Menurut letak geografisnya, tanah partikelir Ciomas berada di lereng sebelah utara Gunung Salak. Tanah tersebut menjadi milik tuan tanah setelah dijual oleh Gubernur Jendral Deandels, dengan meliputi areal tanah seluas 9.00 bau (1 bau = 0,8 hektar). Tanah seluas itu dihuni oleh penduduk ± 15.000 jiwa. Seperti di tanah partikelir lainnya di daerah Ciomas pun para petani dihadapkan pada kondisi – kondisi sosial-ekonomi yang tidak menguntungkan, karena tenaganya dieksploitasi oleh tuan tanah, para pengawas, dan petugas tuan tanah lainnya yang menuntut pelayanan kerja yang berat, serta pemenuhan pajak (cuke) yang tinggi. Sebelum meletusnya gerakan petani tersebut, keadaan politik dan ekonomi yang berlaku di daerah Ciomas sendiri, antara lain :
1) Para pemungut pajak sering melakukan praktik, bahwa untuk menuai panen para petani diharuskan menunggu waktu yang ditentukan oleh tuan tanah. Untuk mengawasi panen, tuan tanah menunjuk petugas – petugas dan penjaga yang ditempatkan di sawah – sawah. Oleh karena petugas – petugas dan penjaga tersebut tidak diawasi secara langsung oleh tuan tanah, mereka cenderung untuk menggunakan kedudukannya dengan praktik yang curang terhadap petani. Berbeda dengan kebiasaan yang berlaku di tanah partikelir lainnya, bahwa pada saat panen tiba, penuaian hanya dilakukan oleh petani di daerah itu. Hal ini akan membawa akibat, bahwa sebagian dari hasil panen dapat diserap ke tempat lain, dan dengan sendirinya mengurangi pendapatan petani di Ciomas.

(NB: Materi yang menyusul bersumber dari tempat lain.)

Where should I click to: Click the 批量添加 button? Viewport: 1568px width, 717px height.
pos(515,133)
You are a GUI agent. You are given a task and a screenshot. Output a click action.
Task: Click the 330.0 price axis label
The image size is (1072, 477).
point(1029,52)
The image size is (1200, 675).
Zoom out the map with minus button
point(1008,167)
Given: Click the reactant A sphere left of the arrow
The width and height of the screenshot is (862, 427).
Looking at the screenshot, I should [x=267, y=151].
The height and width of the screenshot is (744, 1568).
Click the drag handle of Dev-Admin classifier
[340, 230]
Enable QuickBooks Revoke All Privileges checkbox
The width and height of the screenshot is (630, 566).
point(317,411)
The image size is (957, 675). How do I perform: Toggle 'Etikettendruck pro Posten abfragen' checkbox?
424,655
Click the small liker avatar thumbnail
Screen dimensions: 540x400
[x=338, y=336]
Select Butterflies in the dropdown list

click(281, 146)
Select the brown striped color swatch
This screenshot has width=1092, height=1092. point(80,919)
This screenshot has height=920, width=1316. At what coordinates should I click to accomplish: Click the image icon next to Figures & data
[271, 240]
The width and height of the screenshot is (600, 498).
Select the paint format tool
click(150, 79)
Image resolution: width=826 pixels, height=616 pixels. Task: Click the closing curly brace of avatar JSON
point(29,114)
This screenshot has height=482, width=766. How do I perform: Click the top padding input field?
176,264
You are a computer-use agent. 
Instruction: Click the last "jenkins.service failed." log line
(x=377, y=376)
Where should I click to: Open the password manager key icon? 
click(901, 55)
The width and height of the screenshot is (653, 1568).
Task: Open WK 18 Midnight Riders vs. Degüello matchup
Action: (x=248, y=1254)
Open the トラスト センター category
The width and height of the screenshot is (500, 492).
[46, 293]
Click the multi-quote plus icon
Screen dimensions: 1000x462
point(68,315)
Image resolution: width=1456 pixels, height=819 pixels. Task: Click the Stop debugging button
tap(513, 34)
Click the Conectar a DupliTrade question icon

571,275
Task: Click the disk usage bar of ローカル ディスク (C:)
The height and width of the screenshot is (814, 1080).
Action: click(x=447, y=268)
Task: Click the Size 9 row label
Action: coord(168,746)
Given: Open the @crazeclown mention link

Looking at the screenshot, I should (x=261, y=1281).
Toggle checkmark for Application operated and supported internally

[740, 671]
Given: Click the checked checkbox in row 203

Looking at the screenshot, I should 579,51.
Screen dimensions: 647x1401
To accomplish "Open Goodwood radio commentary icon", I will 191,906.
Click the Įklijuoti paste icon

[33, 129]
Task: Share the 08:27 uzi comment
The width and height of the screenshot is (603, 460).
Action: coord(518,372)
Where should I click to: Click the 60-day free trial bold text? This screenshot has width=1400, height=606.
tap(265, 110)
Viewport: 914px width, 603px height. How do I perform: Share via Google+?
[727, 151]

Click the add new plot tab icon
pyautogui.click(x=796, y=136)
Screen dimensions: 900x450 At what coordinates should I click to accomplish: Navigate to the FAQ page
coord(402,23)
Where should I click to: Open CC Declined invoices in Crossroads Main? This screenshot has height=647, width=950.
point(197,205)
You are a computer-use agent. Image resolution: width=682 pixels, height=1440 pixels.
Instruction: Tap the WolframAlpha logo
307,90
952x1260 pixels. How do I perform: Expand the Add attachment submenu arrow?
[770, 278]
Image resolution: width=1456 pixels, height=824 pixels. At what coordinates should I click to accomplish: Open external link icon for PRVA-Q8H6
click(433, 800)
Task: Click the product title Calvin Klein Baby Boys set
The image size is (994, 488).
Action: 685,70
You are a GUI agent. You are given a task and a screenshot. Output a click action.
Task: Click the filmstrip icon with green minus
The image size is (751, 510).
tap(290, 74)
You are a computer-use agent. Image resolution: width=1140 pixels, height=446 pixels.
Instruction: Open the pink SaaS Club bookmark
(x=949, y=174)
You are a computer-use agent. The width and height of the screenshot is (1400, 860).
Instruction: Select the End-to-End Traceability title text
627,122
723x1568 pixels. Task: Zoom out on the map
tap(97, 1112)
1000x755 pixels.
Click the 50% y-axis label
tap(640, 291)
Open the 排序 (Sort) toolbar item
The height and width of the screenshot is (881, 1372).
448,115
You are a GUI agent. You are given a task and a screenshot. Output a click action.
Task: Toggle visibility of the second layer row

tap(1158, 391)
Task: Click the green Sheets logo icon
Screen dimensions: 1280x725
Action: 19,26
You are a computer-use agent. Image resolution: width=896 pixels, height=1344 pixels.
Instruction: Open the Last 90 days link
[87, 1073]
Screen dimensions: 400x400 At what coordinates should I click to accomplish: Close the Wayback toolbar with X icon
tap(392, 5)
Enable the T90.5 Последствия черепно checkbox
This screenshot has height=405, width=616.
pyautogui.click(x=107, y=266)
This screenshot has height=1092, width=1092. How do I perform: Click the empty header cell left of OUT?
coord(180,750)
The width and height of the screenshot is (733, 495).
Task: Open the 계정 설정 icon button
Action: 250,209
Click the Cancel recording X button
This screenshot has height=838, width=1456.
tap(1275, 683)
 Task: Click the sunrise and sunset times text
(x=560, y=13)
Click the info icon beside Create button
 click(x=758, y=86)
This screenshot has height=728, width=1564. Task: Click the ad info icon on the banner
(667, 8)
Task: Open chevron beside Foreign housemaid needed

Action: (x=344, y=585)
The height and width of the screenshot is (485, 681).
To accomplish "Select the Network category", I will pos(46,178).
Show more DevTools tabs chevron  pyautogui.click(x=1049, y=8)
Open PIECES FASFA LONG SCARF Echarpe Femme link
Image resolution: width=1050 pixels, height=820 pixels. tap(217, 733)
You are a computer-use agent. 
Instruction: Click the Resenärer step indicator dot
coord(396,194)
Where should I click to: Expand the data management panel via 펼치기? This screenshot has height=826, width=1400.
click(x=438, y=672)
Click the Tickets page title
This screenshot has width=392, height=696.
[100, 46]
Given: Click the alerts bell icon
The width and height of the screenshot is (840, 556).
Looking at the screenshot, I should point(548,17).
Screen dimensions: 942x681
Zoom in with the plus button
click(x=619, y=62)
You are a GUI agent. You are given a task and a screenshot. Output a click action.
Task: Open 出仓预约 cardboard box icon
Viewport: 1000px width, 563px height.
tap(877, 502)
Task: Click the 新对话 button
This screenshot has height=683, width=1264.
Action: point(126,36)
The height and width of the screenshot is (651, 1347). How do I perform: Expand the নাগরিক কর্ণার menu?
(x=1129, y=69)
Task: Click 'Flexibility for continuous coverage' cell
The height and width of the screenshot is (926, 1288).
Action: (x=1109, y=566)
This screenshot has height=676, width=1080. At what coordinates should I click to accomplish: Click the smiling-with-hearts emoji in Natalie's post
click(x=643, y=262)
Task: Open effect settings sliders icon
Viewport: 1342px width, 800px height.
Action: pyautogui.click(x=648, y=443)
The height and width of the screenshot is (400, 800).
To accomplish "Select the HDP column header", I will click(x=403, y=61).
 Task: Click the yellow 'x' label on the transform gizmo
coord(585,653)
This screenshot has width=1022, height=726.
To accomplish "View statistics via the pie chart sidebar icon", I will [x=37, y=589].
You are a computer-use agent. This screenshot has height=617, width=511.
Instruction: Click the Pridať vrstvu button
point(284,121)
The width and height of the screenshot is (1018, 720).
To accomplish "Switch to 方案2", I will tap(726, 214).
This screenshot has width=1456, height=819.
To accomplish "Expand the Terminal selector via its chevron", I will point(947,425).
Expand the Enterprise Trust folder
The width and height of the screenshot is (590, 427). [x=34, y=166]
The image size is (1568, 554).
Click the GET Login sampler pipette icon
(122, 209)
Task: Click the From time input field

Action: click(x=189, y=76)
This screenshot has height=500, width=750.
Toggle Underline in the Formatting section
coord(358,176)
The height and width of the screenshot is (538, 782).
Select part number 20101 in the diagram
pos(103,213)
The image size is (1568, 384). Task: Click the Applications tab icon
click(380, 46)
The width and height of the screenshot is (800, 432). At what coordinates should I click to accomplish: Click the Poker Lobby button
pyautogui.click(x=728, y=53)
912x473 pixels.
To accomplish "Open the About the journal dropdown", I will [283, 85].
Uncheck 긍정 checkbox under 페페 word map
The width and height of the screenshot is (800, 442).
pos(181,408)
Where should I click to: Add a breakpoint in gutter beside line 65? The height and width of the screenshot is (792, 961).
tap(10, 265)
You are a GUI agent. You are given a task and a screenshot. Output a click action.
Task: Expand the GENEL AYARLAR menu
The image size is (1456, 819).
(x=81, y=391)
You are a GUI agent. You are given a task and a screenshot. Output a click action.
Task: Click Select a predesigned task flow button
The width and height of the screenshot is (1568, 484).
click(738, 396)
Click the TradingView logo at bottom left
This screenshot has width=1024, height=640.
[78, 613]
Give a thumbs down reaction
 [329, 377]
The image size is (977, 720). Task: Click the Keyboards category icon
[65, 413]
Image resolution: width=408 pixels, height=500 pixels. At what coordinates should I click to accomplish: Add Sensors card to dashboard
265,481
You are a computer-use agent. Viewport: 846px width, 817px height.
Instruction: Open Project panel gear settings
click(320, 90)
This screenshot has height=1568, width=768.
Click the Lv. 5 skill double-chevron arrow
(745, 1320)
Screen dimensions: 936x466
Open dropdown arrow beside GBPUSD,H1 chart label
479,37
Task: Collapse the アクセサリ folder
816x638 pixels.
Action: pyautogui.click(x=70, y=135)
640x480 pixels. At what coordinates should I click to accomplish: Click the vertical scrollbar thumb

2) Kekurangan pendapatan petani di Ciomas, ditambah lagi dengan kewajiban untuk mengangkut hasil panen milik tuan tanah dari sawah – sawah ke lumbung – lumbung (gudang – gudang padi), yang jaraknya antara 10 sampai 12 paal (= 15 sampai 18 km).
3) Di kebun – kebun dan pabrik – pabrik kopi Ciomas, berlau juga sistem perbudakan yang lebih berat, sehingga berlaku juga kerja paksa, dan kepada buruh yang tidak hadir atau datang terlambat dikenakan peraturan yang keras.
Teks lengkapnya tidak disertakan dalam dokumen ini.